They are releasing five variants of their cooled series (based on already available uncooled versions with similar specs). A quick visit tohttp://astronomy-imaging-camera.com/ will let you sort through those variants. Each carrying one of the latest Sony sensors, these cameras all excel at high speed planetary imaging. Cooling adds an interesting dimension here, though. Could these cameras pull double duty as a deep sky imaging camera? Initial tests on uncooled versions showed promise and I was eager to find out.
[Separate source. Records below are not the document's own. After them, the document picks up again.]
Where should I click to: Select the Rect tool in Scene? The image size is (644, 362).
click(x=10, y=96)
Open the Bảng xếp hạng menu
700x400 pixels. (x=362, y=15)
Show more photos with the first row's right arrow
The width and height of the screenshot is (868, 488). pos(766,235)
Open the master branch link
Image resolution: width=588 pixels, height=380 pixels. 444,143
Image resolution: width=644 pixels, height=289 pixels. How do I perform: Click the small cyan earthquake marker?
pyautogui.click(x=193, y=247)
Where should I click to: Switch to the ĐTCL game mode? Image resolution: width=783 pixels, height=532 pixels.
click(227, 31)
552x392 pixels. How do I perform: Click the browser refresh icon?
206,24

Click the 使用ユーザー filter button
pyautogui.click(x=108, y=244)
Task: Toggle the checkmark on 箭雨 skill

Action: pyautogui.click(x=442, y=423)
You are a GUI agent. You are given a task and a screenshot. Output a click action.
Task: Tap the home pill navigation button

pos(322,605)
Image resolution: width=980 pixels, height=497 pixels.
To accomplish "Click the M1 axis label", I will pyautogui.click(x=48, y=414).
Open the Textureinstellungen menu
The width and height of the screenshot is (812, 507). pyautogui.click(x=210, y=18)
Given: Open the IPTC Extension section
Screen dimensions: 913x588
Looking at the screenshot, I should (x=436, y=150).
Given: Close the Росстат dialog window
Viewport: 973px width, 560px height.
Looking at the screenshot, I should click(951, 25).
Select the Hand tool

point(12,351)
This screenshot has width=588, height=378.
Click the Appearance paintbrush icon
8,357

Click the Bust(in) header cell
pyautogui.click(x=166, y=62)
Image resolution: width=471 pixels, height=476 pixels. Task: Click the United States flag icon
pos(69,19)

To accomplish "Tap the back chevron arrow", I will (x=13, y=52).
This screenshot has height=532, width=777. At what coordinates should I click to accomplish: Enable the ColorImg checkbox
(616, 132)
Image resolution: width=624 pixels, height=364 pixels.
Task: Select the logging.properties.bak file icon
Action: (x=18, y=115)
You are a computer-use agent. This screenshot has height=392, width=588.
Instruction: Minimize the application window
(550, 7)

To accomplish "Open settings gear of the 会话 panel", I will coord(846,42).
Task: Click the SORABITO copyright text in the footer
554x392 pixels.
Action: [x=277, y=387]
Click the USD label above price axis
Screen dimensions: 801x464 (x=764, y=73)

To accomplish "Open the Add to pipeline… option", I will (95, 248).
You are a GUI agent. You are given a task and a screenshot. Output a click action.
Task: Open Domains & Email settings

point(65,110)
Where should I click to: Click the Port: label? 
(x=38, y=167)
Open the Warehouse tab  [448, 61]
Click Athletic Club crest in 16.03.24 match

I’m a fan of ZWO cameras and that’s no secret. I have an ASI120MM which was one of ZWO’s first cameras to market. It was excellent for planetary imaging when first released. I had very good success with mine and it also served well as a guide camera through a couple years of deep sky imaging. It was simple, reliable, and reasonably priced. When this latest crop of cameras got released I was ripe for an upgrade, so I started sorting through what would work best for me. First on the market was the ASI174MM (mono) and ASI174MC (color). Honestly, I was floored by some of the shots of Saturn I was seeing out of the Planetary Imaging forum. Next came the ASI224MC. It was a one shot color that was rivaling the ASI174MM due to extraordinarily low read noise. Both these cameras were providing capable users with astounding results.
But, back to reality. What could I expect out of my modest equipment? Let’s be honest, I wasn’t shooting out of a C14 under stable skies. And, I also want to shoot deep sky (currently I do that with an uncooled DSLR). I’ve long shopped for a CCD, but it’s hard for me to justify considering how much time I currently get for imaging. Plus, I somewhat prefer the jack-of-all-trades idea even if there are compromises. Being able to use a couple hours of clear sky for planetary without a massive equipment changeover is a pretty big plus. Cooled CMOS sensors are relative newcomers to the amateur astronomy scene and somewhat unproven. But I was willing to give it a go, especially with a camera I know, at the very least, is a top league planetary imager.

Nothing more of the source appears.